Find each line below where the word "screenshot" occurs, and copy it.

- **Source data**:
-- Opening Marker --
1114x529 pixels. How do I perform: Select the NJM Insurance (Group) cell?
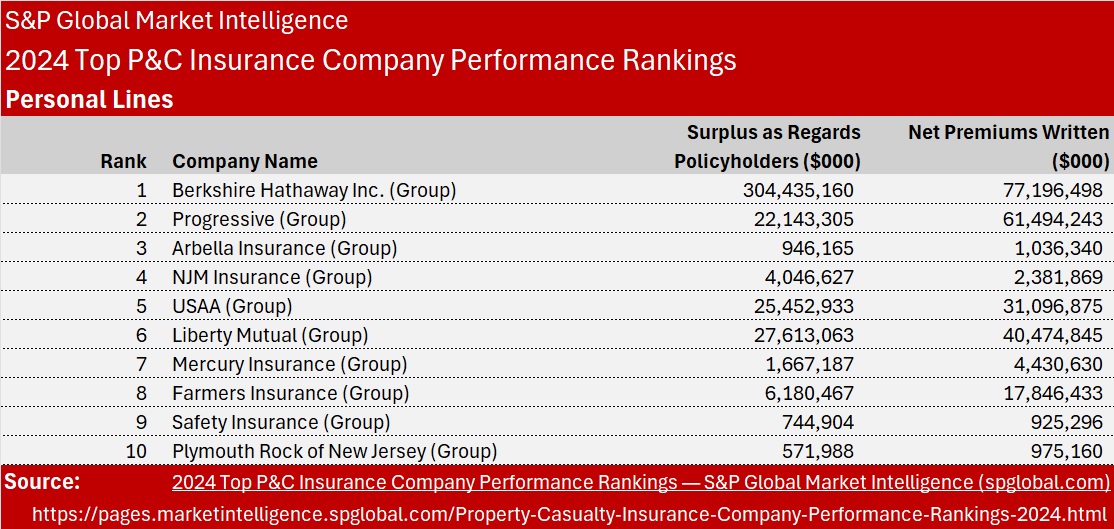point(272,277)
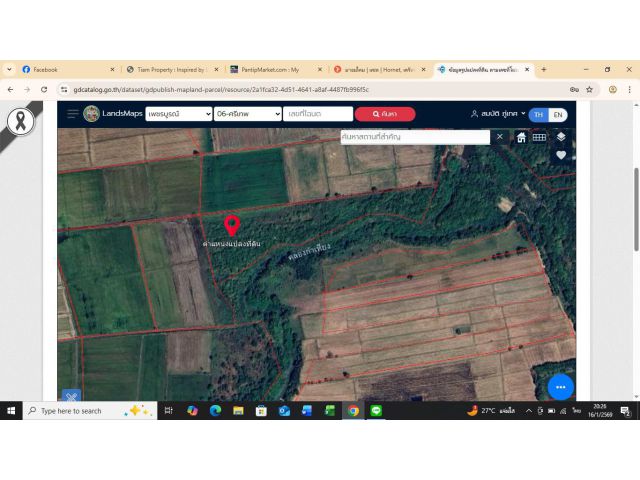Viewport: 640px width, 480px height.
Task: Switch to the PantipMarket.com tab
Action: (x=270, y=70)
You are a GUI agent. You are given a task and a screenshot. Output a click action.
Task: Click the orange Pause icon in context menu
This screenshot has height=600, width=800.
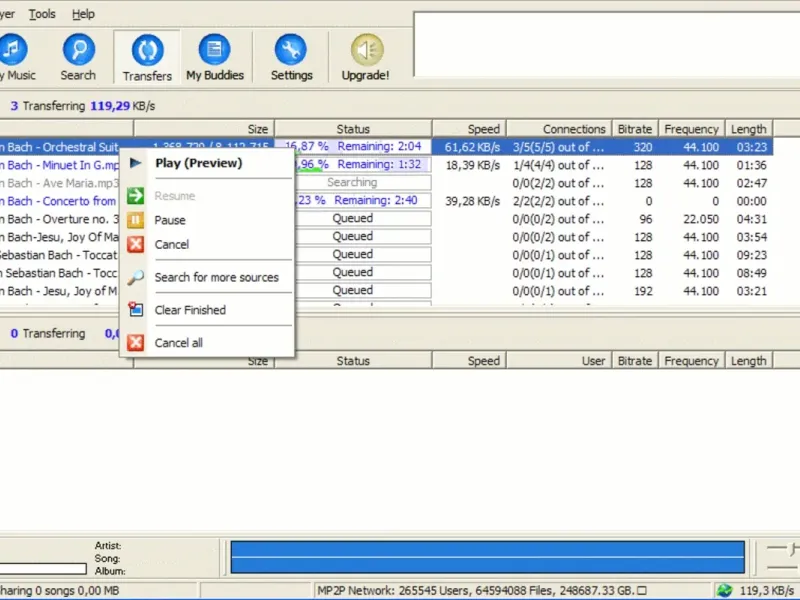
-- Closing Marker --
- **Response**:
You are a GUI agent. You are given a task and a screenshot. Output a click action.
This screenshot has height=600, width=800.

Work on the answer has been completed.